Halving is a built-in event on some blockchains where the reward for adding a new block is cut in half. It slows the creation of new coins and helps keep the supply predictable over time.

Core idea

A halving reduces the block reward by 50 percent at preset intervals. In Bitcoin, this mechanism spaces out issuance so the total supply approaches a fixed cap over many years instead of all at once.

Why halvings exist

Halvings manage issuance and create scarcity. By steadily reducing new supply, Bitcoin’s design aims to make issuance more predictable than fiat money, which can expand at a central bank’s discretion. The supply curve approaches a hard limit, after which no new coins are created.

How it works in Bitcoin

Bitcoin pays miners a reward when they successfully add a block. Roughly every 210,000 blocks, the protocol halves the reward, which slows how quickly new bitcoin enters circulation. The cadence is about every four years because Bitcoin targets a new block about every ten minutes.

Schedule and past events

Bitcoin has already experienced three halvings, with rewards stepping down from 50 BTC to 25 BTC on November 28, 2012, then to 12.5 BTC on July 9, 2016, and to 6.25 BTC on May 11, 2020. The next cut brought the reward to 3.125 BTC at block height 840,000 in April 2024.

Impact on miners

When a halving arrives, miners earn fewer coins for the same work.

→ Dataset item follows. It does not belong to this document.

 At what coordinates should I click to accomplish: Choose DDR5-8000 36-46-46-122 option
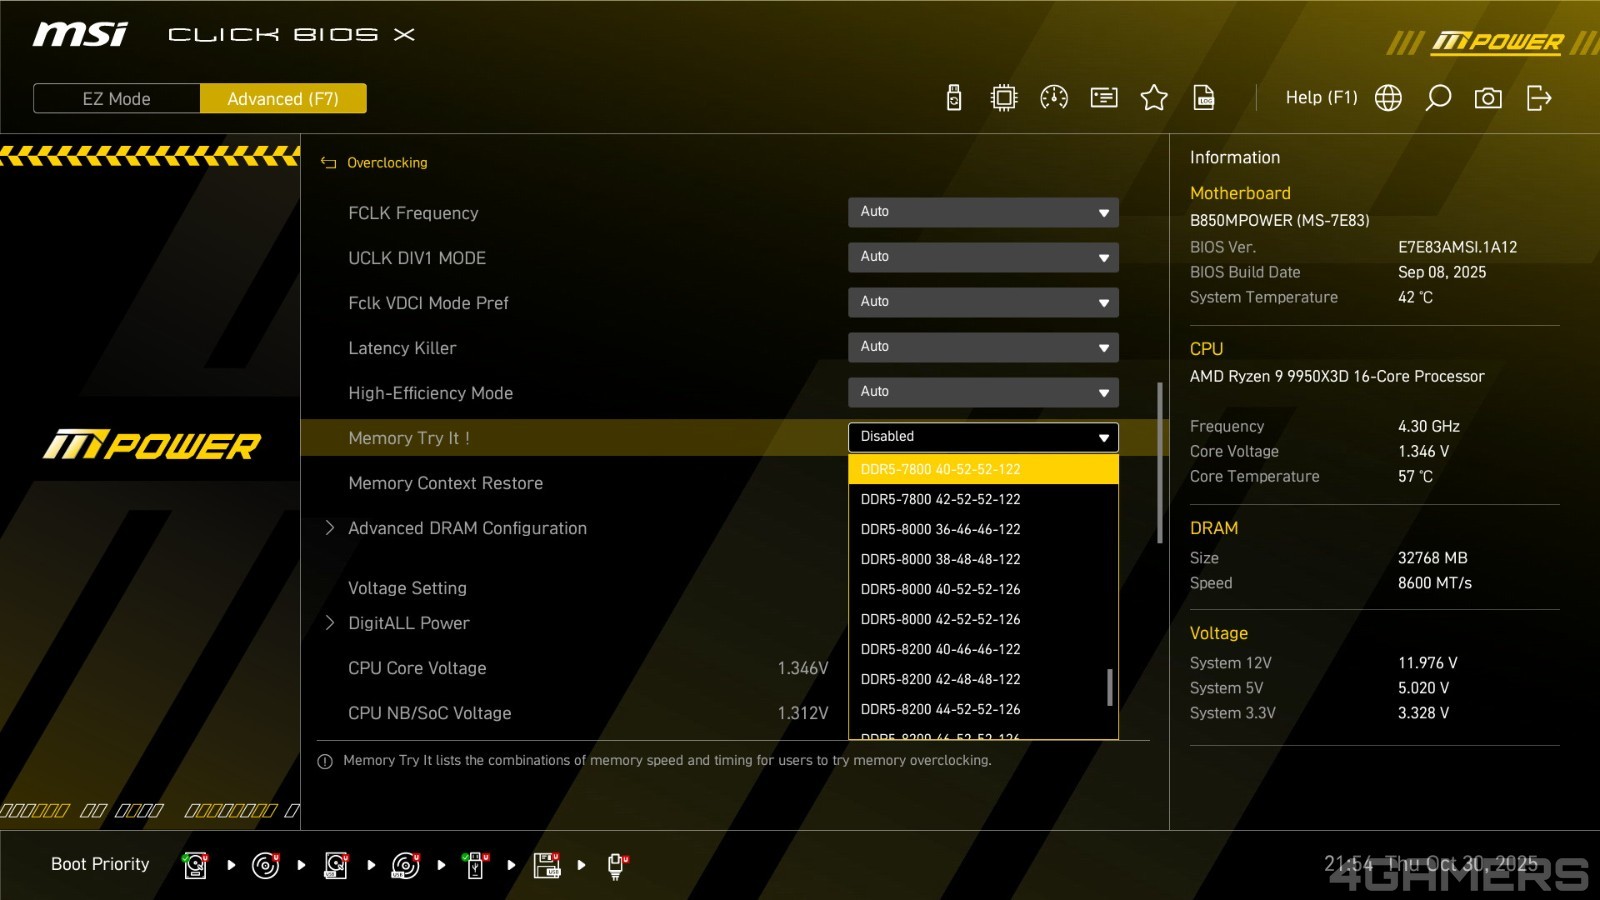click(x=940, y=529)
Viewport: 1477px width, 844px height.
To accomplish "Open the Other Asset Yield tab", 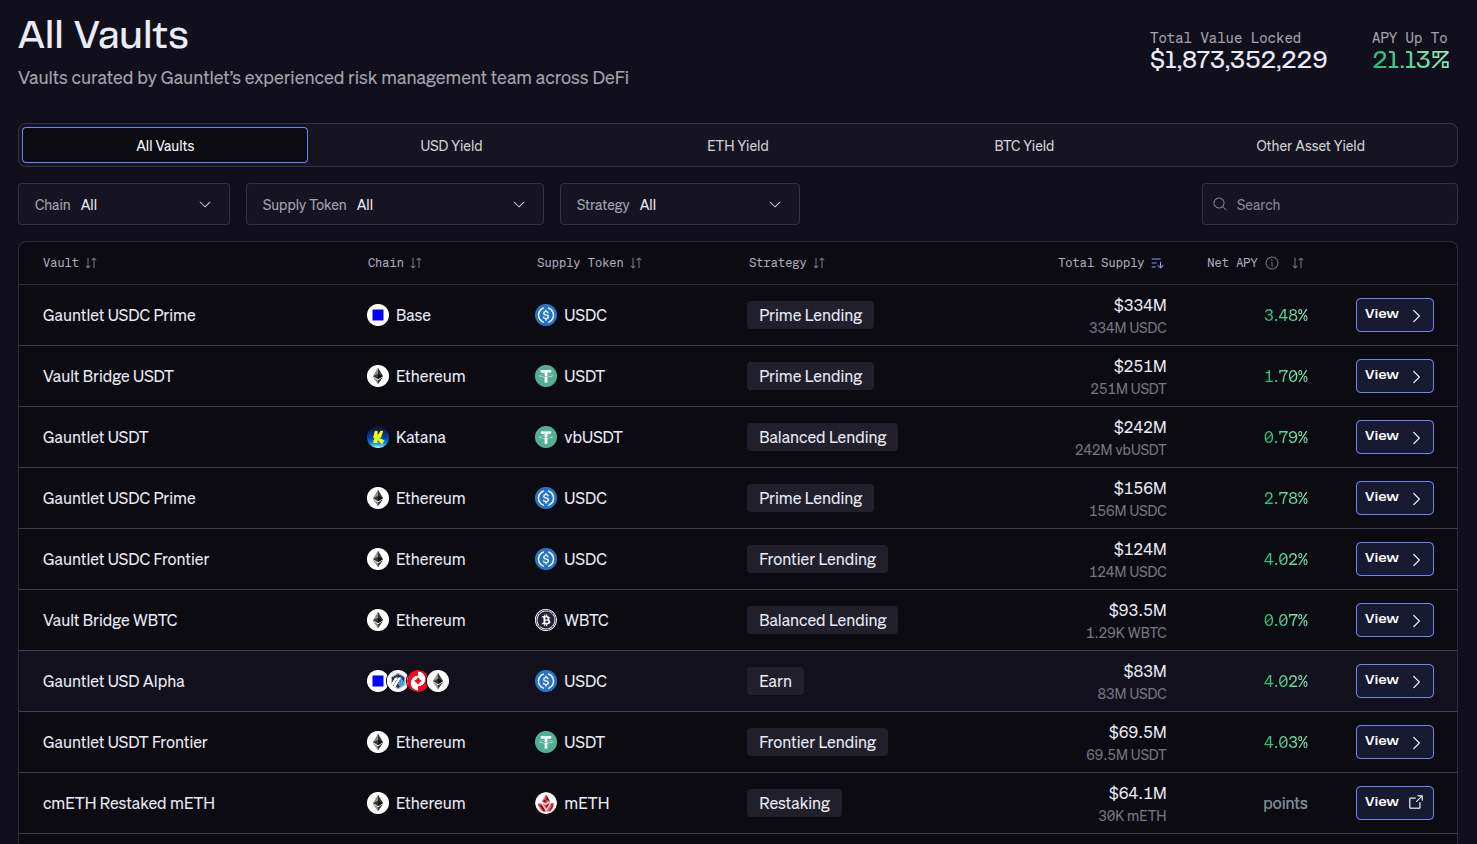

That can squeeze profit margins unless price, efficiency, or fees make up the difference. Over the long run, as block rewards shrink, transaction fees are expected to carry a larger share of miner revenue.

Effects on markets

Halving often becomes a headline event that brings new attention to Bitcoin. Some investors frame it as a potential driver of price if demand stays the same or rises while new supply falls. Others note that outcomes vary, so price moves are not guaranteed.

Common misconceptions

  • “Halving makes coins scarce overnight.” Supply growth slows at each event, but the total supply continues to rise on a predictable path. 
  • “Miners will stop after halving.” Some miners do exit when rewards drop, but others upgrade hardware, seek lower energy costs, or rely more on fees.